According to his LinkedIn profile, Brantley received his law degree from the University of Florida in 2022 and clerked for Trump-appointed judges Barbara Lagoa of the US Court of Appeals for the Eleventh Circuit and Kathryn Kimball Mizelle of the Middle District of Florida.
McElroy also turned her attention to Campbell, who before joining DOJ last year co-founded “the first and only firm dedicated to exclusively representing detransitioners and victims of radical gender ideology,” according to his government bio.
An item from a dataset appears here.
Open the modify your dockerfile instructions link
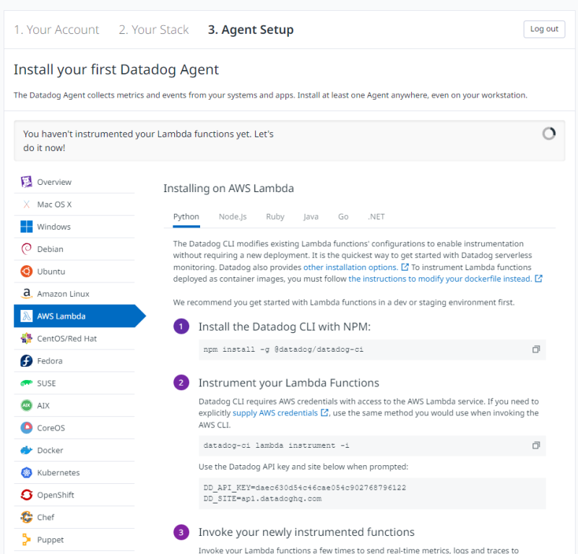 click(440, 279)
Eric Olshan, a McGuireWoods partner representing the provider, brought up during the hearing that Campbellhad sued Rhode Island Hospital in state and federal court when practicing at his Dallas firm.
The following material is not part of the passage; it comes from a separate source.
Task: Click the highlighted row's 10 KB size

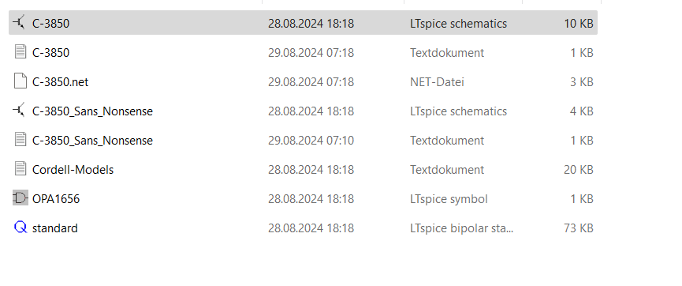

Campbell’s history is relevant, Olshan said, because “we’re left wondering, given the nature of our communications with the government, how we wound up in this situation that we’re currently in.”
The judge pressed Campbell on whether the government would still expect the hospital to comply with the subpoena in Texas if she rejects it in Rhode Island, and whether DOJ would try to hold the hospital in contempt.
“We fully intend to comply with whatever order this court issues,” Campbell replied.
In quashing the subpoena the following day, McElroy took a moment to slam the department for staffing the hearing with Mayers and Campbell—without naming them.
When DOJ “attorneys came to this court to explain their conduct, the senior attorney—who was present at many of the events that took place in this case—sat silently by as his counterpart, a junior attorney who has been practicing law for approximately six months and had no relevant information, was forced to answer questions about DOJ’s blatant disregard for the proper course of negotiations,” the judge wrote.
McElroy, a Trump appointee in 2019 who’d previously been nominated by President Barack Obama, is one of multiple judges who’ve been highly critical of the department’s motives in seeking sensitive gender-affirming care records.
Her frustration with DOJ’s attempt to redirect the investigation to the conservative-friendly North Texas—without explaining the nature of the investigation’s ties to that district—was on full display when she tried to get Mayers to be forthcoming about the department’s strategy.
“At least be honest enough to admit that,” McElroy said.
“Admit what, your honor?” Mayers responded.
“That you chose Fort Worth where there’s two judges intentionally knowing that you were going to get a forum, since you had lost seven of these—every single one of them that were filed in other cases—right?” the judge said.